65637 5878.0 3300.0 2.0 25.0 0.0 0.0 0.0 0.0 0.0 1.0 0.0
65638 5878.0 1391.0 1.0 25.0 0.0 0.0 0.0 0.0 0.0 1.0 0.0
65639 5878.0 185.0 4.0 25.0 0.0 0.0 0.0 0.0 0.0 1.0 0.0
65640 5878.0 2232.0 1.0 25.0 0.0 0.0 0.0 0.0 0.0 1.0 0.0
65641 5878.0 426.0 3.0 25.0 0.0 0.0 0.0 0.0 0.0 1.0 0.0

65642 rows × 11 columns

In this selected dataset, we only consider two movie genres for comparison: Drama and Sci-Fi.
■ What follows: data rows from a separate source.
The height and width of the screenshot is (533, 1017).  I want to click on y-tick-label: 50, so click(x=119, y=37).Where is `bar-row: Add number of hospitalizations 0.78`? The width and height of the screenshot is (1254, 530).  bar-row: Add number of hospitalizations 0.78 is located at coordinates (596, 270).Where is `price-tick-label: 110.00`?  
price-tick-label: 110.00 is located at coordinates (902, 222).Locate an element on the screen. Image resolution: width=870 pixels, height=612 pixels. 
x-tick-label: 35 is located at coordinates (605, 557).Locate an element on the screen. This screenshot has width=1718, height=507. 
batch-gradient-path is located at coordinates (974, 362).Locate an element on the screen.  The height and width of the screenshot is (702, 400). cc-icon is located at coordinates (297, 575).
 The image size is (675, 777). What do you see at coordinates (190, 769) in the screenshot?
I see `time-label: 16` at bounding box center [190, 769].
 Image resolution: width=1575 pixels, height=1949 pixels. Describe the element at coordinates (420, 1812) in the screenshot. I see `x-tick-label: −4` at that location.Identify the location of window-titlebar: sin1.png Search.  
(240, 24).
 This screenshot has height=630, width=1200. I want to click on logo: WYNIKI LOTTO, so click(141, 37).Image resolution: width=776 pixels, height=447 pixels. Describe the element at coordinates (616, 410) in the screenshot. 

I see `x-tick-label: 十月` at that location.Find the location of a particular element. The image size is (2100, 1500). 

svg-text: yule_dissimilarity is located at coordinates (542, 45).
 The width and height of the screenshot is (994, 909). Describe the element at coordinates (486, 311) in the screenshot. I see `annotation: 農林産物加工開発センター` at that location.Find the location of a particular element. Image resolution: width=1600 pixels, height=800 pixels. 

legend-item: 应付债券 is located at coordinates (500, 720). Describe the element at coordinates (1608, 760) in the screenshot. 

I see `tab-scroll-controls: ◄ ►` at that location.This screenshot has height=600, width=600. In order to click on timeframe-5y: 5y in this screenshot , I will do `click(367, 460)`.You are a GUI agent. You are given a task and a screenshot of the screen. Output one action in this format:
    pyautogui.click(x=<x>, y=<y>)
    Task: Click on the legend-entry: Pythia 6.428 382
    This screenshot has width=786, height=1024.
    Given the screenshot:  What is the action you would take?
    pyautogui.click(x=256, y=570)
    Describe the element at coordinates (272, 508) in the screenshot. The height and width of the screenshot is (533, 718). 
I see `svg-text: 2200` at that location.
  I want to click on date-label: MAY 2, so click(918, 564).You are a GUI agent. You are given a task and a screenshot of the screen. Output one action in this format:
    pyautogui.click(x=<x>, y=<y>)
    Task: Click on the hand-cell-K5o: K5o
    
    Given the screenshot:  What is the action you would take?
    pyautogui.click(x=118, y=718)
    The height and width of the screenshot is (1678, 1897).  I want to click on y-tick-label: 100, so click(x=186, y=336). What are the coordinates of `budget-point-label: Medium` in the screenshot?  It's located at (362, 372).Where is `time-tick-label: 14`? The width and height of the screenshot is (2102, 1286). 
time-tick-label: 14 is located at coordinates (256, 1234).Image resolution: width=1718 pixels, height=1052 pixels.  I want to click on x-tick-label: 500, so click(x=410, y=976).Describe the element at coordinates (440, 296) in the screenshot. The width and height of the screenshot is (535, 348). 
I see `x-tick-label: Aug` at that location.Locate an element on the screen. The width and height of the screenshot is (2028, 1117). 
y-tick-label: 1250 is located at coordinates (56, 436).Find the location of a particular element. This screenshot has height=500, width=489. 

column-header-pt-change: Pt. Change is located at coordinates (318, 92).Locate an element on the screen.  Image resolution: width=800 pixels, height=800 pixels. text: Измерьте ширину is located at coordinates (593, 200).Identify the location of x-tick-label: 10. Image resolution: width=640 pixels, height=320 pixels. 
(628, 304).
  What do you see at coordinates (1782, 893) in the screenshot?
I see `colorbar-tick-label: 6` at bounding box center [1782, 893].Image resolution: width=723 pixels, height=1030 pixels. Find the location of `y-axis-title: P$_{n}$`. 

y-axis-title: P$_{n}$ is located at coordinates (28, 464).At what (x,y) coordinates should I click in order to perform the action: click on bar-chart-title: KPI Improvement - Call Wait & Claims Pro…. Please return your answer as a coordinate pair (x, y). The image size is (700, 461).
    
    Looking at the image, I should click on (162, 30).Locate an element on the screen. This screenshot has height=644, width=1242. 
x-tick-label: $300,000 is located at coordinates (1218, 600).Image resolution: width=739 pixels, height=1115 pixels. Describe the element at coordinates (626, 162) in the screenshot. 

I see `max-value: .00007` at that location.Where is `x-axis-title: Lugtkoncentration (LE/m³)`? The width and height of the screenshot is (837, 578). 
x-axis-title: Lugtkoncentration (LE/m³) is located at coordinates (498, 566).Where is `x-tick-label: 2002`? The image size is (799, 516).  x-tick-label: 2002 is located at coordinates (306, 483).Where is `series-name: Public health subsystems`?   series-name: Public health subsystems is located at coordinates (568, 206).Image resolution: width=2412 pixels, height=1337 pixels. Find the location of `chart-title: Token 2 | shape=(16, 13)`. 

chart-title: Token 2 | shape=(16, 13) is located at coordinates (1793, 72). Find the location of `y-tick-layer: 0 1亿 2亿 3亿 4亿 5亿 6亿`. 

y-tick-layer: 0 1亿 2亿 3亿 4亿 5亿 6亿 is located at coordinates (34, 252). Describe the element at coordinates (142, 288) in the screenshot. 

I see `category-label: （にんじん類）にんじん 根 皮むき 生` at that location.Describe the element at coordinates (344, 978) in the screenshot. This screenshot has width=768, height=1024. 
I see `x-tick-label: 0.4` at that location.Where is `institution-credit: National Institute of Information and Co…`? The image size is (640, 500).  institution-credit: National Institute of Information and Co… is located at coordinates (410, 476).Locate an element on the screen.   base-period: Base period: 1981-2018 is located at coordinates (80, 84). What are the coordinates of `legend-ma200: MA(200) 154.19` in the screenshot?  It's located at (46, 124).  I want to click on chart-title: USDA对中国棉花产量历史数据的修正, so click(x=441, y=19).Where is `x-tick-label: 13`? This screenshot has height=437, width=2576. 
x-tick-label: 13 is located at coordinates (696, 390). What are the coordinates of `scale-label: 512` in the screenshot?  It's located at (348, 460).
That is, the users not watching Drama movies are exposed to Sci-Fi movies instead.

n = len(MovieLens_CEL)
userinfo_index = np.array([3,5,6,7,8,9,10])
SandA = MovieLens_CEL.iloc[:, np.array([3,4,5,6,7,8,9,10])]
# S-learner
np.random.seed(0)
S_learner = GradientBoostingRegressor(max_depth=5)
#S_learner = LinearRegression()
#SandA = np.hstack((S.to_numpy(),A.to_numpy().reshape(-1,1)))
S_learner.fit(SandA, MovieLens_CEL['rating'])
GradientBoostingRegressor(max_depth=5)
SandA_all1 = SandA.copy()
SandA_all0 = SandA.copy()
SandA_all1.iloc[:,1]=np.ones(n)
SandA_all0.iloc[:,1]=np.zeros(n)

HTE_S_learner = S_learner.predict(SandA_all1) - S_learner.predict(SandA_all0)

Let’s focus on the estimated HTEs for three randomly chosen users:

print("S-learner:  ",HTE_S_learner[np.array([0,1000,5000])])
S-learner:   [0.36103861 0.35479314 0.35916424]
ATE_S_learner = np.sum(HTE_S_learner)/n
print("Choosing Drama instead of Sci-Fi is expected to improve the rating of all users by",round(ATE_S_learner,4), "out of 5 points.")
Choosing Drama instead of Sci-Fi is expected to improve the rating of all users by 0.3563 out of 5 points.

Conclusion: As we can see from the estimated ATE by S-learner, people are more inclined to give higher ratings to drama than science fictions.

References#

  1. Kunzel, S. R., Sekhon, J. S., Bickel, P. J., and Yu, B. (2019). Metalearners for estimating heterogeneous treatment effects using machine learning. Proceedings of the national academy of sciences 116, 4156–4165.